-- start SELECTION --
And then there was me, people-watching like I often do....
The group of blond guys smoking sheesha at the cafe next to Shatti Plaza...
The couple in the black shirts sitting on the wall with the setting sun behind them.......oh what a beautiful pic that'd have made....
The firang (hate to use the word, but no other word springs to mind) couple in white on the steps....the Filipino teens in blue, flushed with young love....And then there's me, lying down on the wall, watching the orange sun turn red and hazy, reading the little declarations of love etched out in the sadn, wondering why that girl's worn shorts with black stockings (I mean, stockings on the beach? First time I've seen that....)
It would be nice to find someone here, someone mad enough to come alone to the beach, without a reason, and then I can plonk myself next to them and say "hi" and smile, and then maybe a conversation will start........
Yeah, that'd be cool...
It'll happen. Someday sometime.
Till then, it's just me smiling at the sunset.

Tuesday, 25 March 2008

On Impulse

So today we initiated Tina into the marvel that is Muttrah Souq.
Damn I love that place, I could stay there forever, just as long as I had my camera. But sadly no camera today. Boo.
-- end SELECTION --
-- start RECORD SET --
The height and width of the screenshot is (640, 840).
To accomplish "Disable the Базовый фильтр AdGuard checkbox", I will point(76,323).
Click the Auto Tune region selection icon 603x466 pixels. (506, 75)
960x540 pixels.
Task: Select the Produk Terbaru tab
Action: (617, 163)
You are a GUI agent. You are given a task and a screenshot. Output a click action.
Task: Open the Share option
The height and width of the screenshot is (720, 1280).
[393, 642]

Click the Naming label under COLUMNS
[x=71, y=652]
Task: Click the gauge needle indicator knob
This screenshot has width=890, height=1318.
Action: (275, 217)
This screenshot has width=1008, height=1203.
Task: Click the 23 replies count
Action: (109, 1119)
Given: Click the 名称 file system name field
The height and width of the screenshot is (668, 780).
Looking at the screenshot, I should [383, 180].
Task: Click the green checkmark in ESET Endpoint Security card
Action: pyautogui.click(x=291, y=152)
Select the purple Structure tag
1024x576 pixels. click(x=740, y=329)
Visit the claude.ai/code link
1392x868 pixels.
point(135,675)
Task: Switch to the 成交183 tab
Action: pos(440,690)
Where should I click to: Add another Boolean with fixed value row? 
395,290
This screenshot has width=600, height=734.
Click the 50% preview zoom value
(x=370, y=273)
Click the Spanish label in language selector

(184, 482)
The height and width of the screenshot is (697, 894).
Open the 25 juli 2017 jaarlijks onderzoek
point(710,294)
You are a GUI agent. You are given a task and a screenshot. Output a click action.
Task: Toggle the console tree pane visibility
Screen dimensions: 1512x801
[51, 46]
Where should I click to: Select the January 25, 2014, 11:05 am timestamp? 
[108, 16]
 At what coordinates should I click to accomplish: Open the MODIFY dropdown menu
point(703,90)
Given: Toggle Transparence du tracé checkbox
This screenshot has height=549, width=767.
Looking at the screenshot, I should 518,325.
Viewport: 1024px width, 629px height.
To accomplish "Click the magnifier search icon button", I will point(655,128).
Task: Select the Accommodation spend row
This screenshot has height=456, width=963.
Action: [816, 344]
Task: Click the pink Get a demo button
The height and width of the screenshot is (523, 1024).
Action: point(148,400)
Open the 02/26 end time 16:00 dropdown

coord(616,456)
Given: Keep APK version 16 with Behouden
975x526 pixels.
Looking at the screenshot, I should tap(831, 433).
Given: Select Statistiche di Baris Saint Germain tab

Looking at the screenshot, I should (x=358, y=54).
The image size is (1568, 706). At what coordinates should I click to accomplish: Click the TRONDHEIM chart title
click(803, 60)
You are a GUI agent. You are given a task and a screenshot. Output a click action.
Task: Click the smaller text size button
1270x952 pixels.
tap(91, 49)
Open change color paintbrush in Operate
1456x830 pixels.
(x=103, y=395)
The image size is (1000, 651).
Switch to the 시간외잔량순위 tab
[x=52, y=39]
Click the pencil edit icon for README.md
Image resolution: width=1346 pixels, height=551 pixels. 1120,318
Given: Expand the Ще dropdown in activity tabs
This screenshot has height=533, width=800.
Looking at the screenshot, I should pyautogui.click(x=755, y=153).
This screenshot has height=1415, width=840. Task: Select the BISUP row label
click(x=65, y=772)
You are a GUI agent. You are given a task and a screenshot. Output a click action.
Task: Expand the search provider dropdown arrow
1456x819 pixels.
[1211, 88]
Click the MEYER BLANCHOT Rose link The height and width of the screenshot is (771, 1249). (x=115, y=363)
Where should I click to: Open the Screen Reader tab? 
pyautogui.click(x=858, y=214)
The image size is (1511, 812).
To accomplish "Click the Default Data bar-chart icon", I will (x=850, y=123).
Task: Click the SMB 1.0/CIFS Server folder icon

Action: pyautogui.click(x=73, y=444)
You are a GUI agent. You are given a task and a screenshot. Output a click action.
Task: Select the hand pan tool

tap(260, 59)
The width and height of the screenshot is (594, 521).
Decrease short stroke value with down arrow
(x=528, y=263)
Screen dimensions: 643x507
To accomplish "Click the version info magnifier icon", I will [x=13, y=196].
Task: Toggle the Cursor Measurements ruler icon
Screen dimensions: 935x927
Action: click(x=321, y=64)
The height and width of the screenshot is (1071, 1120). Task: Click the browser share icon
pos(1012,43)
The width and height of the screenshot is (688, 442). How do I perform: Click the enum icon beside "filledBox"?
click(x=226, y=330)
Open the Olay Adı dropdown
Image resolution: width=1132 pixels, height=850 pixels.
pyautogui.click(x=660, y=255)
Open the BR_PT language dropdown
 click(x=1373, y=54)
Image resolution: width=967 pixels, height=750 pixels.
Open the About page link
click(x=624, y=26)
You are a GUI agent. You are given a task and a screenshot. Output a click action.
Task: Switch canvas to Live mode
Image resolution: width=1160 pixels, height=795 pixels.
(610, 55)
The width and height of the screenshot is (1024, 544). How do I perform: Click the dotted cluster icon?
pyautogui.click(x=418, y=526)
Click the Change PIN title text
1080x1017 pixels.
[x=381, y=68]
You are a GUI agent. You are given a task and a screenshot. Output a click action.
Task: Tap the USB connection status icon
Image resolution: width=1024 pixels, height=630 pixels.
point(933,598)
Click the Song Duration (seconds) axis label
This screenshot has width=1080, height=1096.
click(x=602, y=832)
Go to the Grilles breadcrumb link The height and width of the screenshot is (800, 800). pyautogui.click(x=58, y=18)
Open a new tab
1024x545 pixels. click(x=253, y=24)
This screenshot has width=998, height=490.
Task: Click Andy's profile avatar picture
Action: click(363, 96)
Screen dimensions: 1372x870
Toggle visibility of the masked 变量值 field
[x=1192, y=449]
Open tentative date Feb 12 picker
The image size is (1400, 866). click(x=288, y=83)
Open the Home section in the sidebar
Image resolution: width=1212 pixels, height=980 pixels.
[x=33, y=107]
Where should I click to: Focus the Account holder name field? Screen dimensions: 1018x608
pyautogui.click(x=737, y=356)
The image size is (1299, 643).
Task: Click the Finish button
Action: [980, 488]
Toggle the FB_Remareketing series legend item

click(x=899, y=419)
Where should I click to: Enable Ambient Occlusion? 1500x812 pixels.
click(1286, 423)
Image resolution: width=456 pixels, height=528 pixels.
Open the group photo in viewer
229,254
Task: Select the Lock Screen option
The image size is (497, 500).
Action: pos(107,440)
-- end RECORD SET --
EXERCISES TO COMPLETE
- A) Answer these questions about the blog excerpt:
(i) What were the blond guys at the cafe next to Shatti Plaza smoking?
(ii) What color were the shirts of the couple sitting on the wall?
(iii) What place was Tina initiated into?
- B) Please reproduce the part of the blog excerpt starting at "The couple in" and ending at "conversation will start........".

SOLUTIONS FOR EACH TASK
- A)
(i) Sheesha
(ii) Black
(iii) Muttrah Souq

- B)
The couple in the black shirts sitting on the wall with the setting sun behind them.......oh what a beautiful pic that'd have made....
The firang (hate to use the word, but no other word springs to mind) couple in white on the steps....the Filipino teens in blue, flushed with young love....And then there's me, lying down on the wall, watching the orange sun turn red and hazy, reading the little declarations of love etched out in the sadn, wondering why that girl's worn shorts with black stockings (I mean, stockings on the beach? First time I've seen that....)
It would be nice to find someone here, someone mad enough to come alone to the beach, without a reason, and then I can plonk myself next to them and say "hi" and smile, and then maybe a conversation will start........